Ce que le cas narre

J’observe que le vivant est une source constante d’inspiration dans la vie et donc également dans un cadre thérapeutique. Le “vivant” n’est pas seulement ce que nous avons l’habitude de nommer ainsi : les plantes, les animaux et tous les écosystèmes mais aussi ce qui - à l’intérieur de nous-même - participe à nous faire sentir en vie.

Notre vie est divisée en deux parties : ce que nous faisons consciemment et ce que nous faisons inconsciemment. La limite entre les deux est souvent aisée à déterminer mais pas toujours. Nos fonctions vitales, bien que parfois conscientisées, comme la respiration n’ont en général aucunement besoin du conscient pour être à l’œuvre. Nous ne donnons aucun ordre à notre cœur ou à notre système digestif pour qu’ils fonctionnent convenablement, à nos peurs et à nos émotions … non plus.

Pour ce qui est du conscient, les choses se compliquent un peu. Lorsque j’apprends mes tables de multiplication, je le fais consciemment mais lorsqu’à 40 ans je rends la monnaie, pour la plupart d’entre nous cela se fait de façon totalement automatisée et d’une certaine manière, ça n’est pas plus mal. Mais, y a-t-il d’autres choses que nous ferions de façon inconsciente avec l’apparence du conscient ? Ne serait-il pas intéressant de regarder nos automatismes de plus près ?

L’arrivée du caneton

C’est le printemps, sur l’étang, devant la maison, il y a quelques jours sont apparus 11 canetons collés à leur mère. Rapidement, les uns et les autres prenaient plus ou moins leurs aises : certains s’éloignaient, les autres restaient proches de la canne qui ne manquait pas, régulièrement, de les rappeler auprès d’elle avec force cris.

Après une semaine, deux ou trois avaient disparus, sans doute croqués par un renard ou une buse. Après encore quelques jours, il n’en restait plus qu’un. Collé à sa mère. Au pire il s’aventurait à quelques mètres. Bien sûr, je ne sais pas qui est ce caneton survivant, fait-il partie de ceux qui s’émancipaient de la tutelle maternelle dès le lendemain de leur naissance ou était-il de ceux qui ne s’en éloignaient pas ?

Sans être ornithologue, il me semble plus probable qu’il fasse partie des seconds puisqu’il est mieux protégé. En restant proche, il va apprendre tous les comportements d’un bon canard et les reproduira pour les transmettre à son tour à ses petits et … c’est ainsi que les canards restent des canards.

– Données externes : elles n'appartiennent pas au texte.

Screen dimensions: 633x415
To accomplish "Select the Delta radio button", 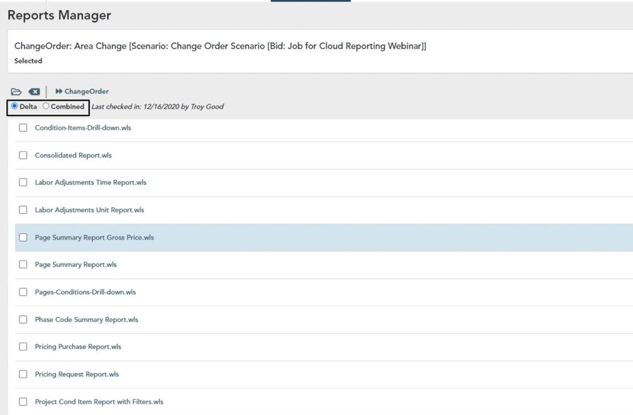I will [x=15, y=106].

L’humain obéit aux mêmes règles : notre environnement (physique, social, émotionnel, familial, …) contribue grandement à définir ce que nous allons être. Nous sommes, d’une certaine manière, programmés à devenir ce que nous sommes.

Nombre de mes client.es se conforment à ce que l’on attend d’eux.elles ou, plus exactement à ce qu’ils.elles croient que l’on attend d’eux.elles. Ce faisant, n’oublient-ils.elles pas d’être eux.elles-mêmes ?

Longtemps, j’ai été « conforme » : j’ai été ce pour quoi on m’avait « programmé ». J’ai fait des études commerciales, j’ai été bien élevé, j’avais une vie bourgeoise en banlieue parisienne, je me suis marié, j’ai eu 3 enfants, j’ai fait du marketing dans des boîtes prestigieuses, je « gagnais très bien ma vie ». J’étais ce que je devais être : Conforme, tel le caneton, à ce que devait devenir ma vie, ce à quoi mes bonheurs, mes traumas, mes peurs me préparaient.

Qu’on forme,
Con forme …
Et parfois, on devient.
Autre chose ?
Soi-même ?

Non qu’on forme, on se déforme, on se reforme et on croit n’être plus rien. C’est peut-être dans ce rien que l’on se trouve et se re(ré)forme.

« Vivre la mort », pourquoi ne pas faire le deuil de nous-même pour devenir “nous-autre” ? Pourquoi ne pas se demander si nous sommes qui nous voulons être et non plus ce que nous sommes préparé.es à être ? Ne serait-il pas possible et utile de se poser cette question : suis-je qui j’ai envie d’être ? Mes peurs, mes joies, l’histoire que je me raconte sur moi-même me satisfait-elle ?

# Déshypnotisons-nous

Mise à jour : le dernier caneton est mort lui aussi, peut-être faisait-il partie de ceux qui se sont émancipés trop tôt… il y a aussi un temps pour tout.